**Provided entries**

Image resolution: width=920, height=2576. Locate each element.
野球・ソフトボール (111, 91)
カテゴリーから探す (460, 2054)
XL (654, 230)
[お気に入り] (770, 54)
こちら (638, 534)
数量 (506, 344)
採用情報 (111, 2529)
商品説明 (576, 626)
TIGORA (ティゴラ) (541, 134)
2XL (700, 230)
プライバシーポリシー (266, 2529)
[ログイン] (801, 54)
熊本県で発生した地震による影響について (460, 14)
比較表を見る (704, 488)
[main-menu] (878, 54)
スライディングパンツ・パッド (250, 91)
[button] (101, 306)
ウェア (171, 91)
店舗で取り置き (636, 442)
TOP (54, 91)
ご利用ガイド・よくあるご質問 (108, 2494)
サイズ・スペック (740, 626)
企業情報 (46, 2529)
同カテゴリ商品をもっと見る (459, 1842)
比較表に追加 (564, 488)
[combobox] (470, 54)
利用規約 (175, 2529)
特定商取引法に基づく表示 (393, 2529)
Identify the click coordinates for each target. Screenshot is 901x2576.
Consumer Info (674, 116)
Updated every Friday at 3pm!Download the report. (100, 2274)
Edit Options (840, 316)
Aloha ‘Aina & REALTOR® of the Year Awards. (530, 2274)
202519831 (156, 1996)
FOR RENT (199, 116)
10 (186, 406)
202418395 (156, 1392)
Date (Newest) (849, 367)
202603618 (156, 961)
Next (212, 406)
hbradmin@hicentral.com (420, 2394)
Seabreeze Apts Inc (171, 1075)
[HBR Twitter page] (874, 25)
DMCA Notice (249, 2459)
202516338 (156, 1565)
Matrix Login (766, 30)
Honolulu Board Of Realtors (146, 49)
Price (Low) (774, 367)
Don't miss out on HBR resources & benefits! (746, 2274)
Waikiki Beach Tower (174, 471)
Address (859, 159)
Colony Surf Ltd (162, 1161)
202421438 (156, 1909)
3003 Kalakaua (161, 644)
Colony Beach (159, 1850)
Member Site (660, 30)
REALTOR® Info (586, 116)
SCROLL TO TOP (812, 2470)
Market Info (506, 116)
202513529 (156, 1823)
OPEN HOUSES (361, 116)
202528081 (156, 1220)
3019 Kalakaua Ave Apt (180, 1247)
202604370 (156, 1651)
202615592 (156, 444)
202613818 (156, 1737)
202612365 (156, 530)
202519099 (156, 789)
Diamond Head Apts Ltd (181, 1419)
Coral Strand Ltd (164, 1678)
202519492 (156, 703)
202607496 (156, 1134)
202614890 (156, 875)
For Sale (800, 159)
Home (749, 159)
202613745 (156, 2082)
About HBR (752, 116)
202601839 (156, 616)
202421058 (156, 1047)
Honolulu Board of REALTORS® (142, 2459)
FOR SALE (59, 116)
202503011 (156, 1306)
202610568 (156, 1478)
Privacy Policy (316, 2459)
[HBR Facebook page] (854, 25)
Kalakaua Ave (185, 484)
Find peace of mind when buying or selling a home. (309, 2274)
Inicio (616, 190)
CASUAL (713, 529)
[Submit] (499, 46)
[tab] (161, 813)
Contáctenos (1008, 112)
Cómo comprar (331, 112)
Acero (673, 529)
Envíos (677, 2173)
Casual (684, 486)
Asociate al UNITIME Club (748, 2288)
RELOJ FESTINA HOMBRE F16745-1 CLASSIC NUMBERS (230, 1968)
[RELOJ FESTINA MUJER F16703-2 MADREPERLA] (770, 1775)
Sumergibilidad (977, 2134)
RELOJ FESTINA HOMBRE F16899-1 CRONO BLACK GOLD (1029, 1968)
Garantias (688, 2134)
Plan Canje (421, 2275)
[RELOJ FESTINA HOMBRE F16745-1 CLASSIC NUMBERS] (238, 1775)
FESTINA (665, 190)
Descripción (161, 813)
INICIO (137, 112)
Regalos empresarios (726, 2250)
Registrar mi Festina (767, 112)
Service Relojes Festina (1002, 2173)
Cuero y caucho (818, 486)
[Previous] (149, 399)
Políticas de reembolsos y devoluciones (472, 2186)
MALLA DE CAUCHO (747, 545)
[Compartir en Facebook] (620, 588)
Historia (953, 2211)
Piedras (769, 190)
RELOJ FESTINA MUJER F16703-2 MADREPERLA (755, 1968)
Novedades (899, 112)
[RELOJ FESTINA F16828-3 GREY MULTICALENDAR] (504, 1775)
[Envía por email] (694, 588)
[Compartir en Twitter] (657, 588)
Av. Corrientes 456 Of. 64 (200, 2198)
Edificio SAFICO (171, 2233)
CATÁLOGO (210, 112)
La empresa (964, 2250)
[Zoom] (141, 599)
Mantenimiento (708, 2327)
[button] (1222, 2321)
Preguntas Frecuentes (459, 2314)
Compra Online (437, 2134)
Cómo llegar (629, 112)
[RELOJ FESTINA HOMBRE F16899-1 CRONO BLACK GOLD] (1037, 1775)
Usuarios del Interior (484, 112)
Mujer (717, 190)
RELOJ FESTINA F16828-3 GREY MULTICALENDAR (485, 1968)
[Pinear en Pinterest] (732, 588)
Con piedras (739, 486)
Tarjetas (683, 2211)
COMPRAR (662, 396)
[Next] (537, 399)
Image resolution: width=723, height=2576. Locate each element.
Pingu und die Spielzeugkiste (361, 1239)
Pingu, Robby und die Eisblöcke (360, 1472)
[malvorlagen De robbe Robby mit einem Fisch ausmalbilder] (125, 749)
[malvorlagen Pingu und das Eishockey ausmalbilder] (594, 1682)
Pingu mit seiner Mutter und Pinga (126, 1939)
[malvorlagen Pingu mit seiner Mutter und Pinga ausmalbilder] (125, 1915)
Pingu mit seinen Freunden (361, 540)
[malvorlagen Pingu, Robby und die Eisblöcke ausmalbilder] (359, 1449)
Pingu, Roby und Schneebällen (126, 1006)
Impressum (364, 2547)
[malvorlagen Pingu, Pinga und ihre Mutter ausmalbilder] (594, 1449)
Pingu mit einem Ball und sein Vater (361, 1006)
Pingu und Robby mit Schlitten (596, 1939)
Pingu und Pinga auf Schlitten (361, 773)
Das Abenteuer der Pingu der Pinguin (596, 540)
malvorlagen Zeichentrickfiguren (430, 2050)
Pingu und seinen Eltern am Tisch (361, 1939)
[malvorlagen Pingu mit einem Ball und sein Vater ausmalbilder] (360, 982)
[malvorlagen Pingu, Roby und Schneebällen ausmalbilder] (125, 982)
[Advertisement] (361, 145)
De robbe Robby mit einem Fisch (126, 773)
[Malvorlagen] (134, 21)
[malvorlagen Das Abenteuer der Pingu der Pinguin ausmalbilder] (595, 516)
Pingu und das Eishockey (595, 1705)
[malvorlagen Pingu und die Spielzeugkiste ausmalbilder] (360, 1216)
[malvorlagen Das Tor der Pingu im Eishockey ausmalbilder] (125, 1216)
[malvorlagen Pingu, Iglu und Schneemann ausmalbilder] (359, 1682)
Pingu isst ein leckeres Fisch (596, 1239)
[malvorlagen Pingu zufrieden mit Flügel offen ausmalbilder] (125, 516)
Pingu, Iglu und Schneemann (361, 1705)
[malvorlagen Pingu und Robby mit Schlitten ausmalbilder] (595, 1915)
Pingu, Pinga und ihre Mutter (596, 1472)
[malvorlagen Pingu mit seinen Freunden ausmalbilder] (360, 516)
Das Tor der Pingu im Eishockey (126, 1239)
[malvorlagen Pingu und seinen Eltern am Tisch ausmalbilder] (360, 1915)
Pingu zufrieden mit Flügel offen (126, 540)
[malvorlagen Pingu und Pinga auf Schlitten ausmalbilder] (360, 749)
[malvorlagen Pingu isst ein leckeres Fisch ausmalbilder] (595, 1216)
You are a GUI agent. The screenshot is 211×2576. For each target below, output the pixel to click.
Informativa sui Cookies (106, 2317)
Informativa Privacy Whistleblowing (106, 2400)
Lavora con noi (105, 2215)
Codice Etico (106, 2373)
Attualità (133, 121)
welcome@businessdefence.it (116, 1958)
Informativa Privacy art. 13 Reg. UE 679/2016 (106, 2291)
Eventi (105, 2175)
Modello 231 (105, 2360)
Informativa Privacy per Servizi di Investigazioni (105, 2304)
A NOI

**The problem**
An exact copy of the lines above between the line holding "MALLA DE CAUCHO (747, 545)" and the line holding "Av. Corrientes 456 Of. 64 (200, 2198)", inclusive, is the whole answer.

**Solution**
MALLA DE CAUCHO (747, 545)
[Compartir en Facebook] (620, 588)
Historia (953, 2211)
Piedras (769, 190)
RELOJ FESTINA MUJER F16703-2 MADREPERLA (755, 1968)
Novedades (899, 112)
[RELOJ FESTINA F16828-3 GREY MULTICALENDAR] (504, 1775)
[Envía por email] (694, 588)
[Compartir en Twitter] (657, 588)
Av. Corrientes 456 Of. 64 (200, 2198)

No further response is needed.